Gleichzeitig ist der Umstieg auf KI nicht billig. Nach Schätzungen von CoinShares kostet eine typische Infrastruktur für das Krypto-Mining 700.000 bis 1 Mio. US-Dollar pro 1 MW, während Anlagen für KI mit Flüssigkeitskühlung 8 bis 15 Mio. US-Dollar pro 1 MW erfordern können. Dies erhöht die Schuldenlast der Unternehmen und macht sie abhängig von Großkunden – den Hyperscalern.
Für den Markt bedeutet dies eine Veränderung der Investitionslogik im Mining-Sektor.
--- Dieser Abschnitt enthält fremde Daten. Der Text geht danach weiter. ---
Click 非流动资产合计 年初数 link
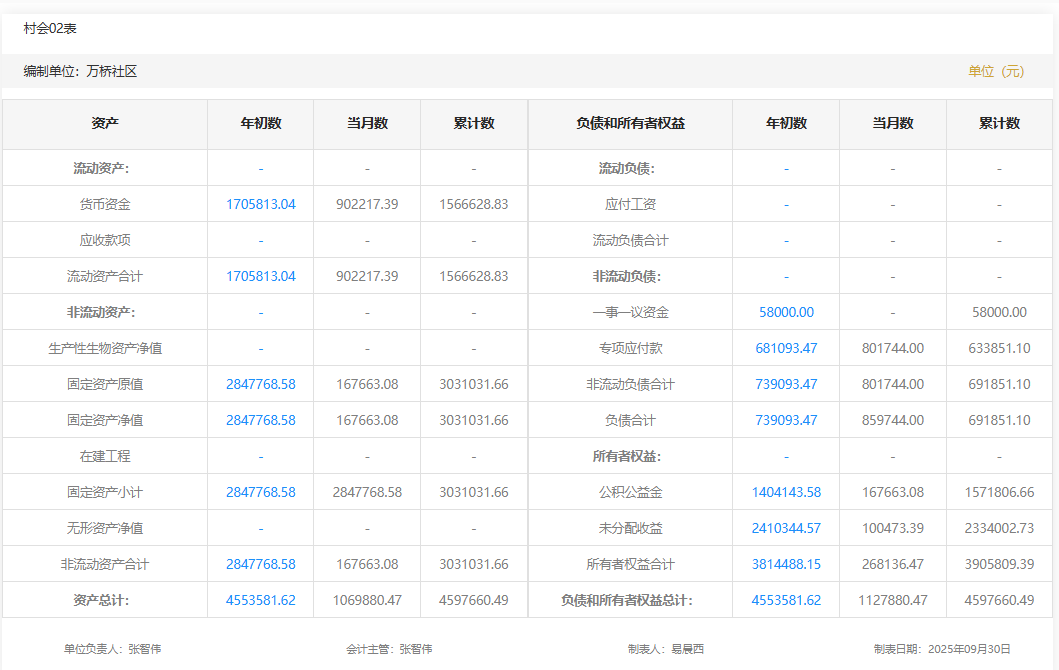The width and height of the screenshot is (1059, 670). (x=260, y=564)
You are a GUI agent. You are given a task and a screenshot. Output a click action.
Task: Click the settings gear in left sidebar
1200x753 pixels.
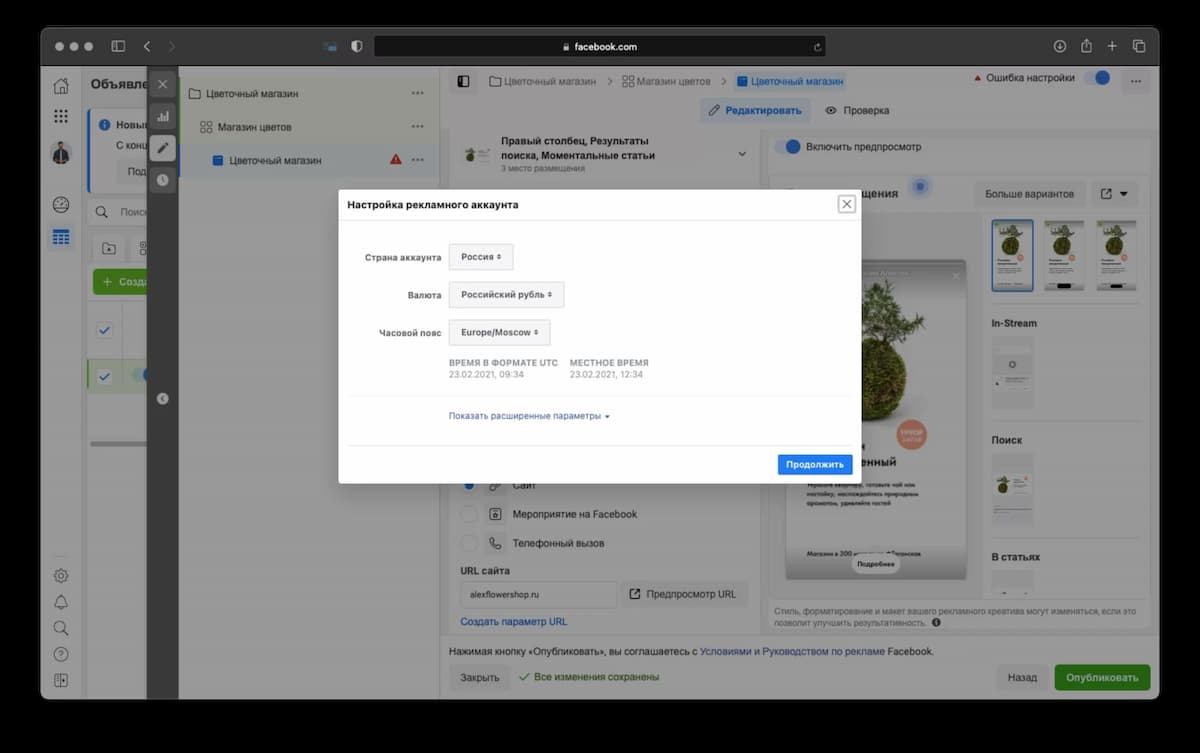pyautogui.click(x=61, y=576)
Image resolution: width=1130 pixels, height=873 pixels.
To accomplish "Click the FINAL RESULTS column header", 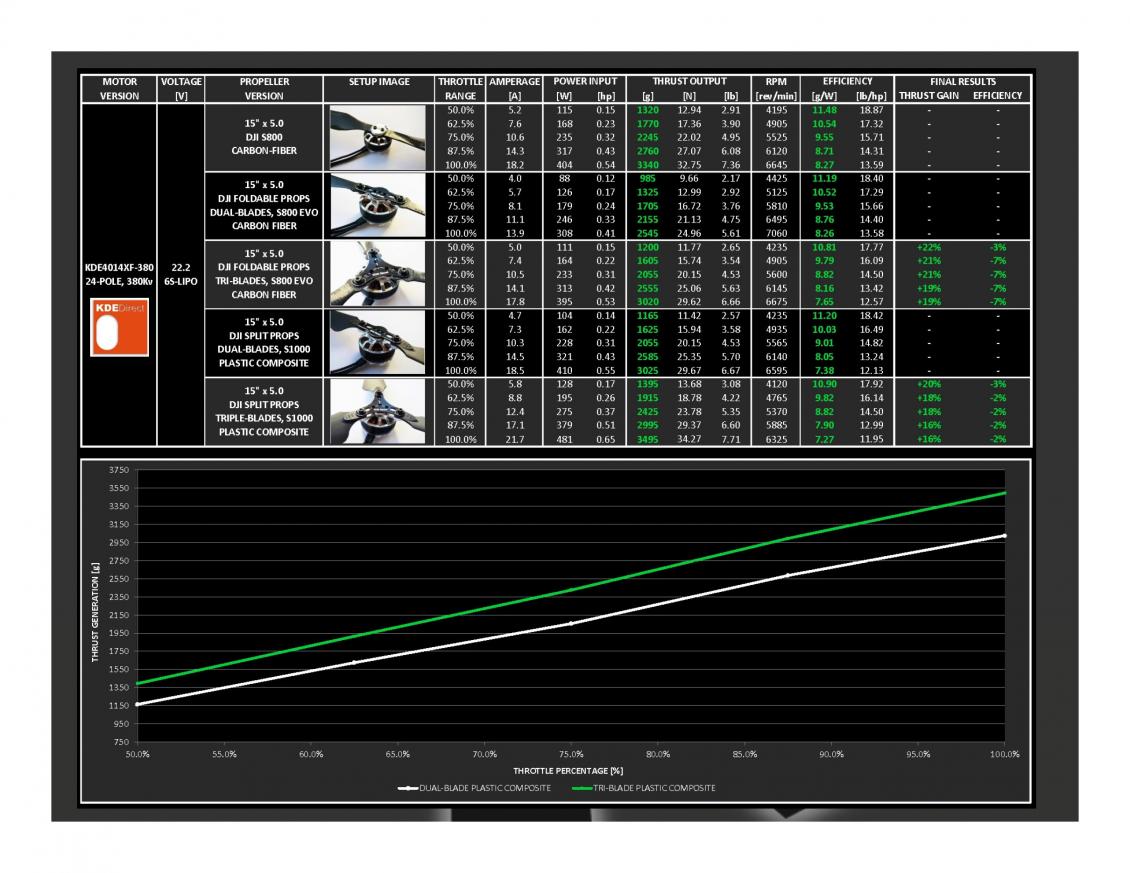I will 960,82.
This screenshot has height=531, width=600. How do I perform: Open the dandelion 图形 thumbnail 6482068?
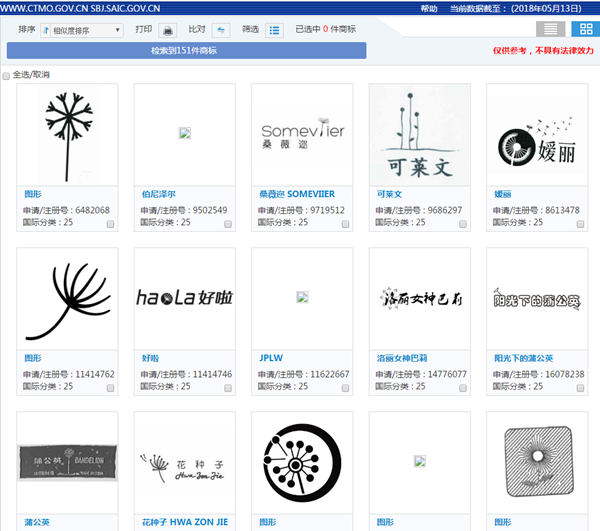(x=68, y=133)
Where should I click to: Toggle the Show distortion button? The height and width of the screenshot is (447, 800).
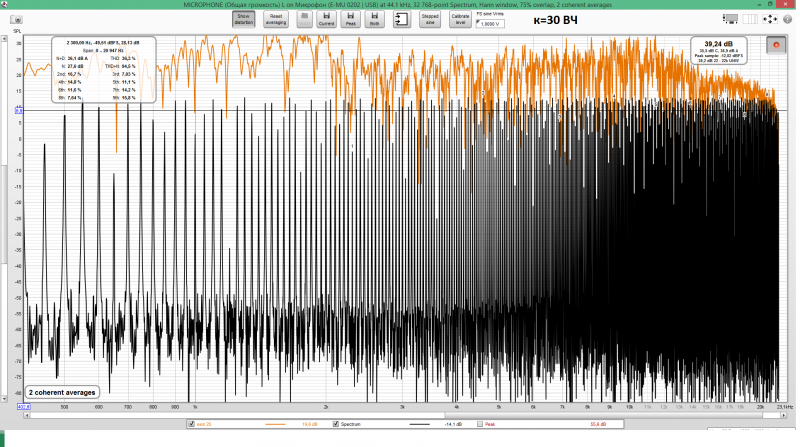242,19
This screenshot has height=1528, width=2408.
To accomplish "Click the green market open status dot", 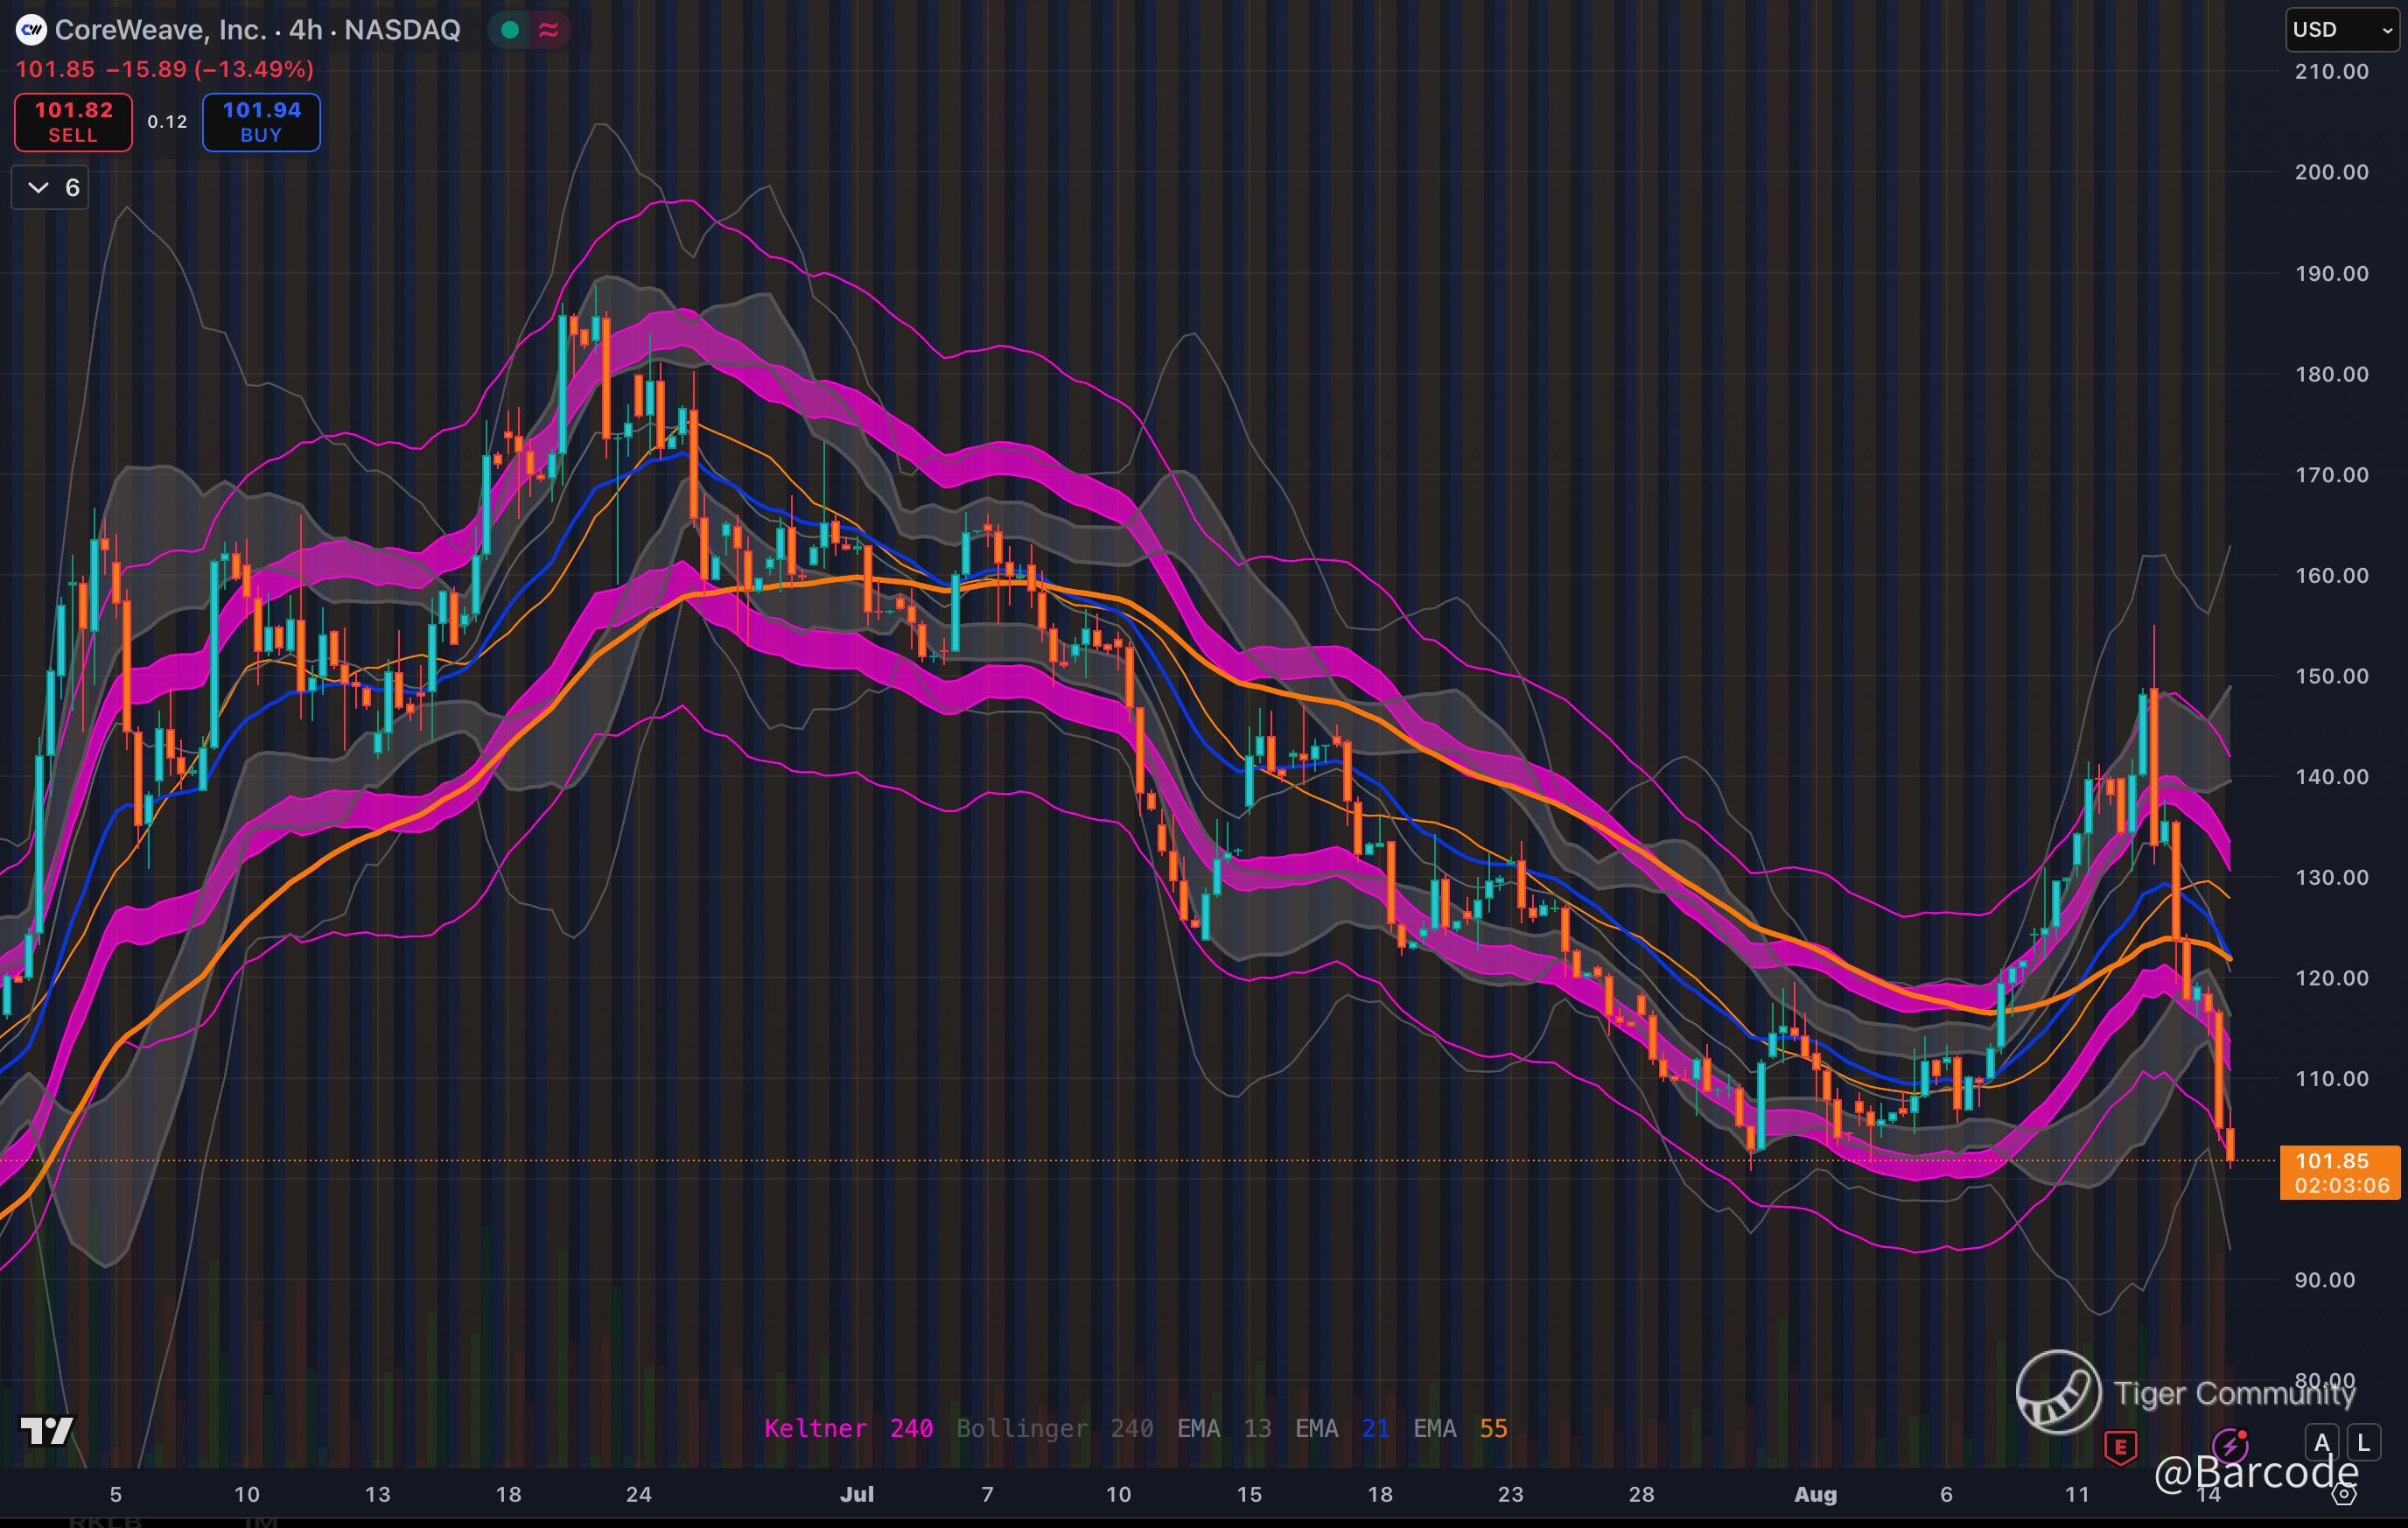I will 510,30.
Waren früher der Bitcoin-Preis, die Hash-Rate und die Stromkosten die Hauptfaktoren, so gewinnen für einen Teil der Unternehmen nun langfristige Verträge mit KI-Kunden, der Zugang zu Kapital und die Fähigkeit, Standorte schnell auf eine GPU-Infrastruktur umzustellen, zunehmend an Bedeutung.
Börsennotierte Bitcoin-Miner stehen nach dem Halving aufgrund der sinkenden Blockprämie, der hohen Netzwerkkomplexität und der Volatilität des Bitcoin-Preises unter Druck. Die Expansion in die Bereiche KI und HPC ermöglicht ihnen zwar eine Diversifizierung ihrer Einnahmen, führt das Geschäft jedoch gleichzeitig in das kapitalintensive Segment der Rechenzentren, wo Verschuldung, Fristen für die Inbetriebnahme von Anlagen und Kundenkonzentration weiterhin die Hauptrisiken darstellen.